Thursday, September 4, 2014

I hope you dance

http://www.mamakatslosinit.com/
 
 

 
Writer's Workshop, Prompt #2:
Find a photo of your grandmother’s hometown and share it.
 
My Nana sang like an angel. She baked the most divine pies, and played a mean hand of canasta. She also taught her grandbabies how to say the alphabet backwards.
 
Nana was a church-going, Bible-thumping, hard-core, up-to-four-times-a-week Southern Baptist. When my Granddaddy moved the clan out to Abilene, her teenage son (my Daddy) had to drive 100 miles roundtrip just so he could spend a Saturday evening two-stepping with his favorite gal. Wouldn't want his mother - nor the ladies at church - to find out that he was a sinner.
 
No dancing in the Baptist Church. At least not in my Nana's Baptist Church.
 
She shelled her own pecans and kept chickens in the backyard, especially for Sunday dinner - really a large, Southern-fried, after-church lunch. Even into her 80s, Nana would stride to the chicken yard after company arrived, pick out a plump hen and slaughter it, right then and right there.
 
Nana spent her early married years as a music teacher. She taught choir over at the local high school. Later, staying home to raise her brood, she made some pretty good money with private piano lessons.
 
Even though she didn't - wouldn't - dance, music was really Nana's old-time religion. She learned it in the church, and kept it close throughout her life.
 
Nana honed her teaching skills - which I may or may not have inherited - at Baylor University in Waco. It's a private Baptist college in Central Texas, which also happens to be located in Nana's hometown. Baylor also was the fourth university in the United States to admit women (1887), no minor feat in hard-core, rock-solid, Southern Baptist Waco.
 
The Superior Snap above was captured sometime in the early part of the 20th Century, I'm told. It's a portrait of one of Nana's music classes at Baylor. According to the annotations on the back of the print, the gentleman in the center of the shot is F. Arthur Johnson, famous enough that I even found him on Google. He apparently was Baylor's Director of Music at the time he - and my Nana - sat for this photo.
 
I'm unclear about why this is a totally female class. Maybe the women were segregated from the men at this time. Or perhaps none of the male students was musically inclined. In any event, Nana is seated on the second row, fourth from the left.
 
Whenever I bake a pecan pie or hear Beethoven's "Für Elise" (yes, I took piano lessons from Nana, too), I think about Nana. Soft and Southern, tough but tender - a paradox, really. And I'll bet she's taught St. Peter how to do a little two-step by now.


7 comments:

Brandi (@Fitzysmom) said...

Thanks for sharing your Nana with us! I would love her I'm sure. Old Southern Baptists just make me smile. They're my people.
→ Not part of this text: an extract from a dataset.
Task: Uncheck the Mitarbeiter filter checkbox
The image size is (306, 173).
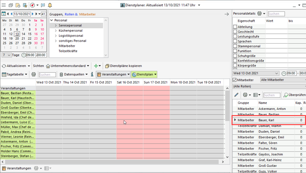Action: [235, 80]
Stopping by to say hi from Mama Kat's Writer's Workshop!

Carol said...

Your Nana sounds remarkable. Killing a chicken, plucking it right there on the spot... wow!

I recently returned from a trip to Europe with my husband and we ran across a couple of eating places out in the country where they served fresh chicken, too. The chickens were running around in the front yard.

Dyanne @ I Want Backsies said...

What a fantastic story! Your Nana was Southern Baptist to the core! I'll bet she subscribed to the same method of shelling pecans as our family does: eat two, put one in the bowl, eat two, put one in the bowl...

Tara R. said...

Your Nana was quite a character. What couldn't she do? Her granddaughter seems to have inherited her teaching gene.

Anonymous said...

My grandmother was from that same era. Singing the alphabet backwards was something she taught her grandchildren too. Wonder if that is coincidence of if that was "a thing" back then. Lovely post.~May

Mama Kat said...

What a sophisticated looking bunch! I hope my grandkids someday have as lovely of things to say about me. What beautiful tribute to her.

De Keimach said...

Thank you for sharing her with us. Isn't it amazing how the small things transport us right back?